CS 6962 Decomposition Techniques for Computational Data-Enabled Science and Engineering
Researchers in a variety of fields collect measurements, observe data,
perform simulations and use a wide range of techniques to describe,
classify, analyze and draw conclusions from these data. Selecting
appropriate techniques and understanding their advantages and
disadvantages is an important component of data analysis. In
particular, in this age of big data, large data sets provide distinct
challenges given that many of the general techniques for small data
sets do not scale to larger problems and are often prohibitively
expensive from a computational perspective.
In this class, we will survey several data decomposition techniques
for computational data-enabled science and engineering applications.

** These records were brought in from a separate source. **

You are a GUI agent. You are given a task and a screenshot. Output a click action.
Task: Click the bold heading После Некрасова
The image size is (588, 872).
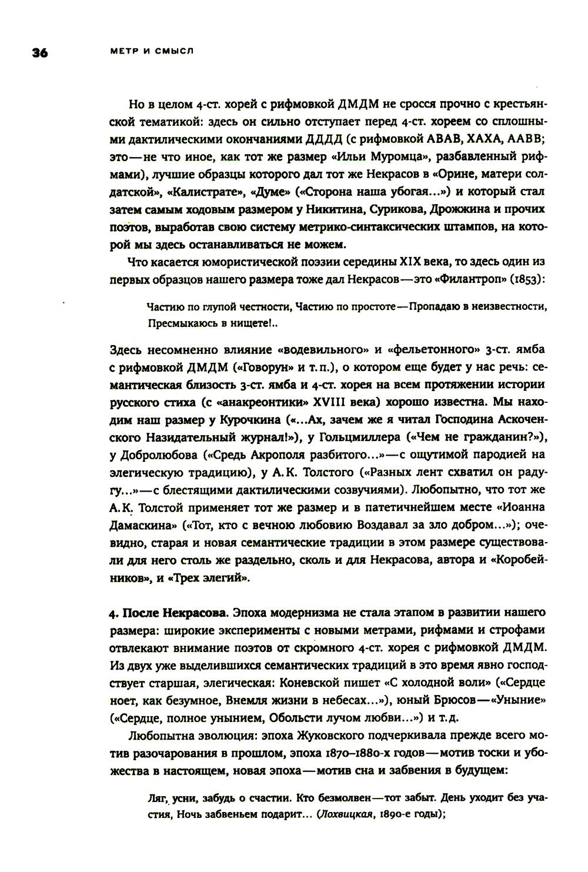tap(175, 614)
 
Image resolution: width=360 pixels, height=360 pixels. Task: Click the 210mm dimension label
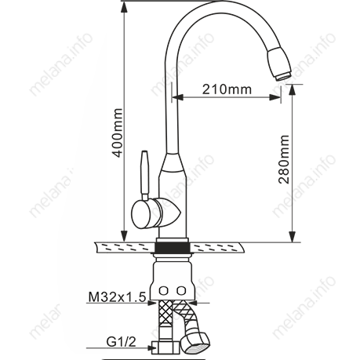pyautogui.click(x=227, y=89)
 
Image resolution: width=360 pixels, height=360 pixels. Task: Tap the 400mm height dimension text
pyautogui.click(x=117, y=133)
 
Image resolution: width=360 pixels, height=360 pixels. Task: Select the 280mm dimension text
pyautogui.click(x=284, y=159)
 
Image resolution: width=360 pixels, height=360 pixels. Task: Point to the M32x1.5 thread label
pyautogui.click(x=117, y=297)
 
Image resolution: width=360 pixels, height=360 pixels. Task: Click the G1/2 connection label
pyautogui.click(x=122, y=342)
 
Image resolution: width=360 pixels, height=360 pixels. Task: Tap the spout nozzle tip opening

Lectures: Tues/Thurs, 12:25pm - 1:45pm, WEB L105 - ROOM CHANGED to 2760 WEB
Professor Johnson: Tuesdays between 3:00
- 4:00 p.m. and by appointment
Dr. Tushar Athawale (tushar.athawale [at] sci.utah.edu) , Mondays/Wednesdays between 3:00 - 4:30 p.m. in WEB 2807
cs6962 [at] list.eng.utah.edu: class list. Emails to this list go to all the students. Only registered users can email to the list.
teach-cs6962 [at] list.eng.utah.edu: instructor list. Emails sent to this list go to all the instructors.
When class material questions are sent to the instructor email list, we will isolate the question and post the response to the class list (so that all can learn from both the question and answer).
The University of Utah seeks to provide equal access to its programs, services and activities for people with disabilities. If you will need accommodations in the class, reasonable prior notice needs to be given to the Center for Disability Services, 162 Olpin Union Building, 581-5020 (V/TDD). CDS will work with you and the instructor to make arrangements for accommodations.
All written information in this course can be made available in alternative format with prior notification to the Center for Disability Services.